Is there a way to avoid having to Load and convert BAMs..... each run #60

GuyReeves · 2021-11-24T12:50:11Z

HI

I was wondering if there is a way to avoid having to Load and convert BAMs each run which as I understand it creates the files in the /input and /Rdata folders.
The reason I ask is if I want to try different values of "K" can't I just skip the loading / generating steps?

Thanks

Guy

rwdavies · 2021-11-25T08:57:30Z

Hi Guy,

Yup, see option --regenerateInput, in particular, you can set it to FALSE if you're using the same region name (chr, regionStart, regionEnd), and it will use the processed input files in input/ (and I believe the sample names from a file in RData/).
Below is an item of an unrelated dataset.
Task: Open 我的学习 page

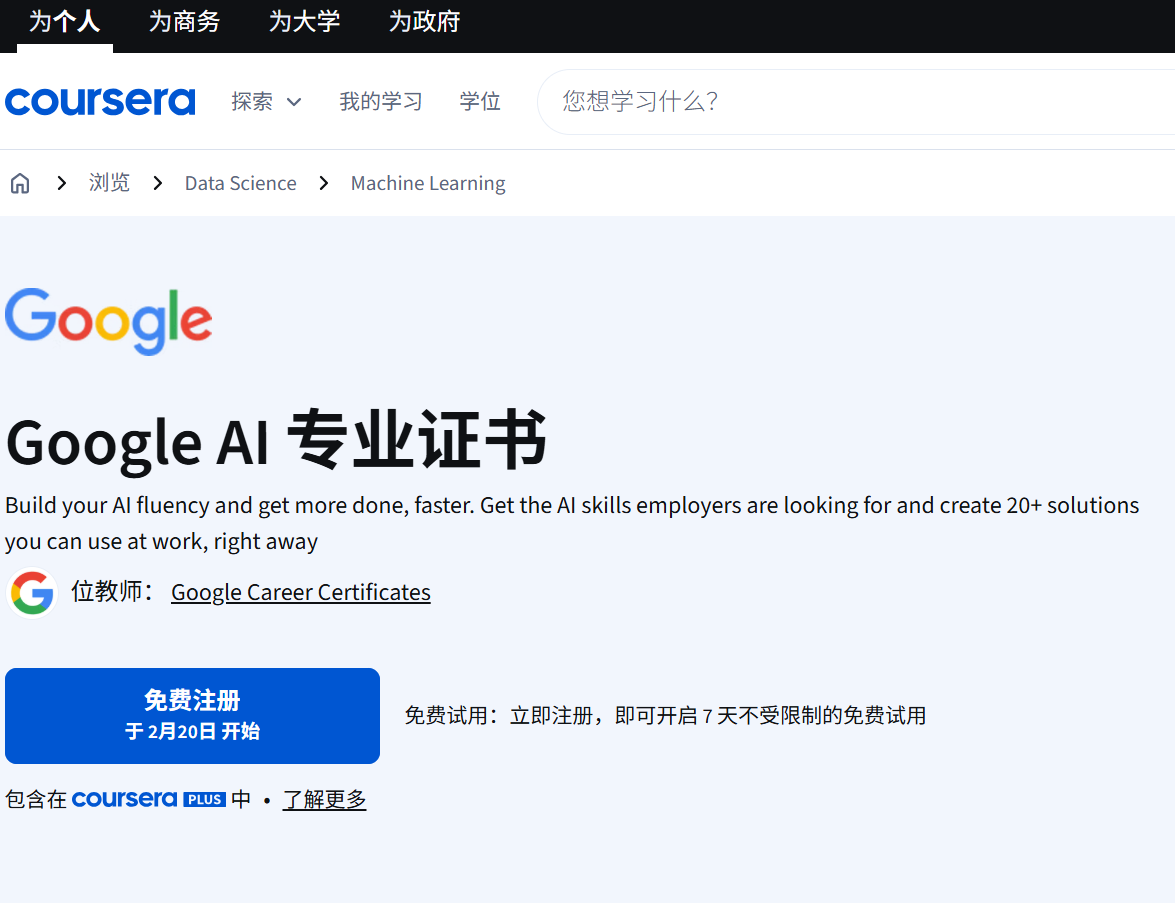Action: pyautogui.click(x=381, y=101)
It will over-write output otherwise, so one recommendation I would have would be to rsync the previous outputdir to a new location, then run your new K there, then rsync back, probably to some separate master folder, the output you care about (e.g. the VCF).

Best,
Robbie

GuyReeves · 2021-11-26T12:59:32Z

Thanks that is great and very useful.

I read in other posts (see quote below) there is advice about how to select an optimal value for K, can you please point me to this as I cannot find it. Thanks Guy

" I've run the program, varying K and number of generations as suggested, and am now evaluating the output. It seems that the mean score, and number of sites with scores > 0.4 increase as K increases from"
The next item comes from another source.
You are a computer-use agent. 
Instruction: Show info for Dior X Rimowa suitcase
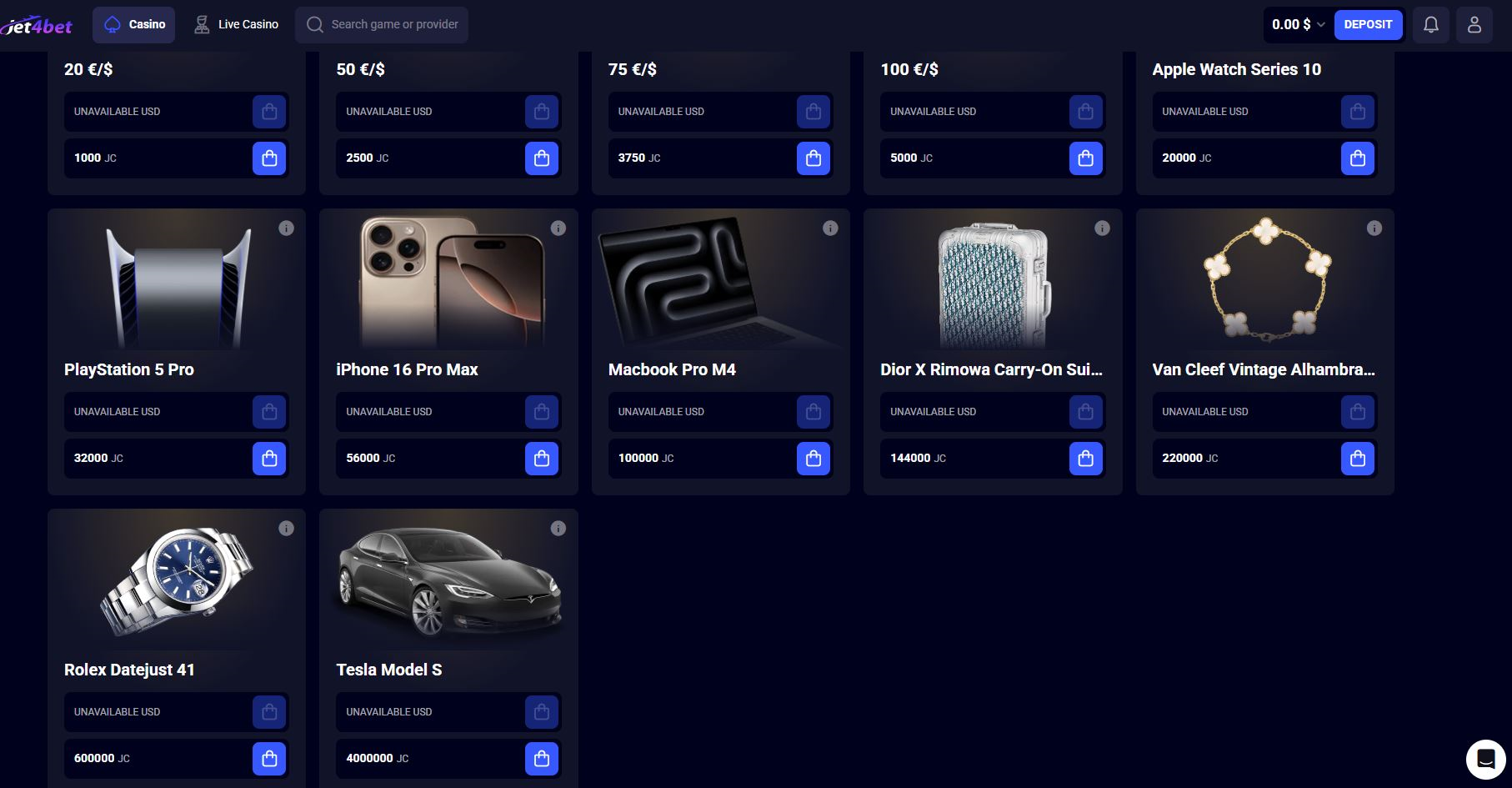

rwdavies · 2021-11-29T11:58:28Z

I have some information on the main page which is probably a good place to start
https://github.com/rwdavies/STITCH#note-on-the-selection-of-k-and-ngen

GuyReeves · 2021-11-30T19:37:37Z

Hi

I am trying to use --regenerateInput

Was a bit confused about settings think I have it now

library(STITCH)
STITCH(tempdir = tempdir(), chrStart = 1, chrEnd = 23506264, chr = "chr2L", sampleNames_file = "sample_list5838.txt" , posfile = "posChr2Lnoindel.txt", outputdir = paste0(getwd(), "/"), K = 5, nGen = 11, nCores = 10, outputSNPBlockSize = 1000, gridWindowSize = 10000, outputInputInVCFFormat = TRUE, regenerateInput = FALSE, originalRegionName = "chr2L", regenerateInputWithDefaultValues = TRUE)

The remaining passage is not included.